Records for the task =>
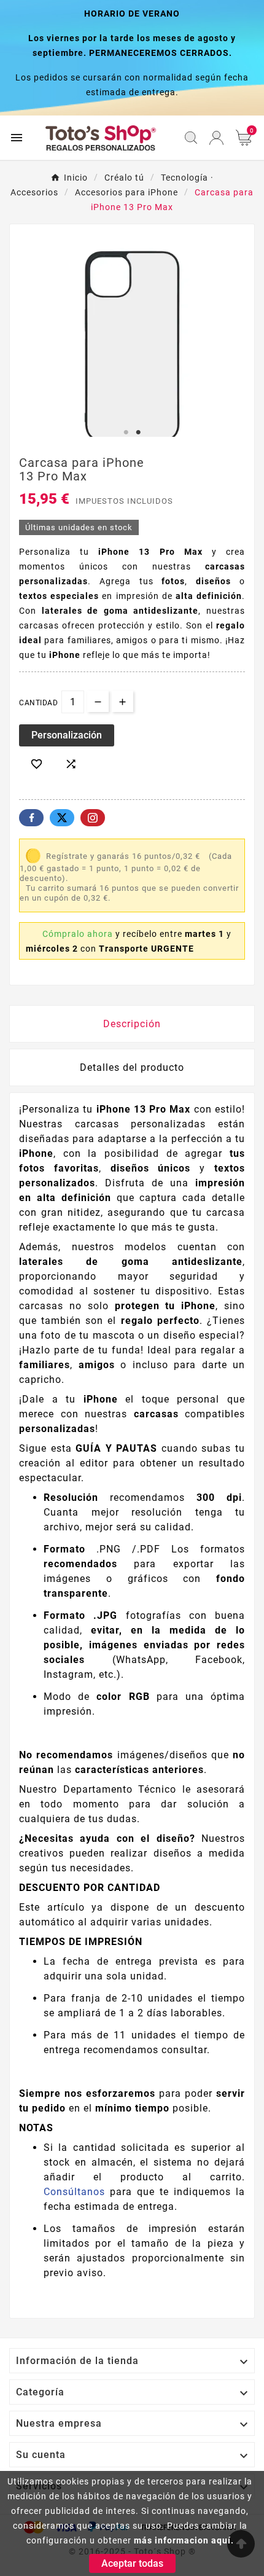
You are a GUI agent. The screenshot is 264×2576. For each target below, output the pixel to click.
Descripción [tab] (132, 1024)
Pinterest (92, 817)
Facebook (31, 817)
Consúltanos (74, 2192)
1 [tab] (126, 432)
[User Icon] (216, 138)
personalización (66, 735)
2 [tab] (138, 432)
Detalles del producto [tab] (132, 1067)
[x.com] (62, 817)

Exercise directions => Nothing but the line with "1 [tab] (126, 432)" and the lines after it, through the end of the material, should appear in the output, word for word.

Task response =>
1 [tab] (126, 432)
[User Icon] (216, 138)
personalización (66, 735)
2 [tab] (138, 432)
Detalles del producto [tab] (132, 1067)
[x.com] (62, 817)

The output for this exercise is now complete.